Senator’s bill would exempt disabled from Medicaid Reform

By Christine Jordan Sexton
3/20/2008 © Florida Health News

TALLAHASSEE---The GOP-controlled Legislature continues to be divided over the future of Florida’s Medicaid program, setting the stage for a confrontation over the next few weeks. While the House of Representatives aims to expand Florida’s experiment with Medicaid managed care, a state Senate panel on Wednesday approved a bill that would exempt from the reform experiment for at least one year developmentally disabled people as well as children with persistent mental illness.

 In addition to removing some of the most vulnerable and medically complex populations from the pilot program, SB 1570 would prevent expansion of the Medicaid pilot program into additional counties until improvements were made.

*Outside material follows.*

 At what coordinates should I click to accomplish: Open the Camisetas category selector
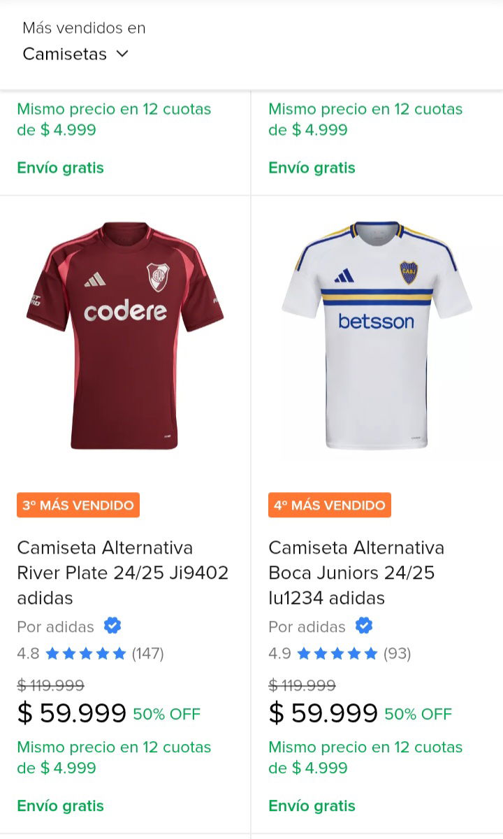click(75, 54)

The committee’s decision to advance the bill puts the Senate directly at odds with the leadership of the House, which wants to roll out the reform program into additional counties, despite a spate of critical studies. House Healthcare Council Chairman Rep. Aaron Bean acknowledged on Wednesday  there is “a lot of opposition” to expanding the current program into Miami Dade County but repeated his message that the pilot program will be reformed and improved.

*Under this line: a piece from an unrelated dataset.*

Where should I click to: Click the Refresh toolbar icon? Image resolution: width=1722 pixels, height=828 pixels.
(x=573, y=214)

Bean, a Republican from Fernandina Beach, refused to say when he would unveil his “modified reform plan” other than to say soon.

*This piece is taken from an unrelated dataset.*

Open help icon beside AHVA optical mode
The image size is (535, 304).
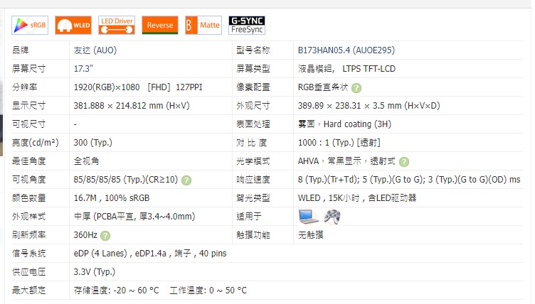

“I think if we do that we'll get a more favorable reception,” said Bean, who added “I'm not ruling out other counties (for expansion) as well.”

 

Sen. Lynn

The bill’s sponsor, Sen. Evelyn J. Lynn, represents parts of Clay County, one of the counties near Jacksonville that were included in the Medicaid reform program.  She told members of the committee about a mother in her district who had to have her son involuntarily committed after his Medicaid reform health plan switched his medication.
 
Lynn said the mother was told that the boy was locked into his Medicaid reform plan and couldn’t switch for one year. Lynn said she contacted AHCA three times during the year to have the issue resolved. “That’s unacceptable,” she said.
 
Florida’s Medicaid reform plan was designed by former Gov. Jeb Bush and former AHCA Secretary Alan Levine, who said they could stretch Medicaid dollars further and provide better access to specialists if patients were in managed-care plans.  Lynn said the specialty networks and improved care that Bush and Levine promised have not sprouted up. Instead, she said, people with medically complex needs are being enrolled into traditional managed care plans.
 
 “In many cases, there’s not adequate services available for these very severe cases,” Lynn said. “You cannot just leave people in these situations hanging. People with severe problems need to have constant and immediate care.”
 
Lynn’s bill would require specialty service delivery systems be developed within the Medicaid reform pilot for persons who meet nursing home level of care requirements as well as for people with severe and persistent mental illness. The bill also would:
 
  •  Require  AHCA to establish a formal appeals system to address disputes between managed care plans and treatment providers.
  •  Require AHCA to start collecting information about incidents in which patients are unable to get their prescriptions filled, to determine whether the denial occurred because the drug was not on a formulary – the list of drugs the plan covers -- or because the patient had hit the spending limit.
 The bill cleared the Senate Health Policy unanimously but must be heard in three more committees, including a spending panel,  before making it to the Senate floor.
 
The Agency for Health Care Administration estimated that it would take nearly $8 million over a two year period to implement the changes required by the bill.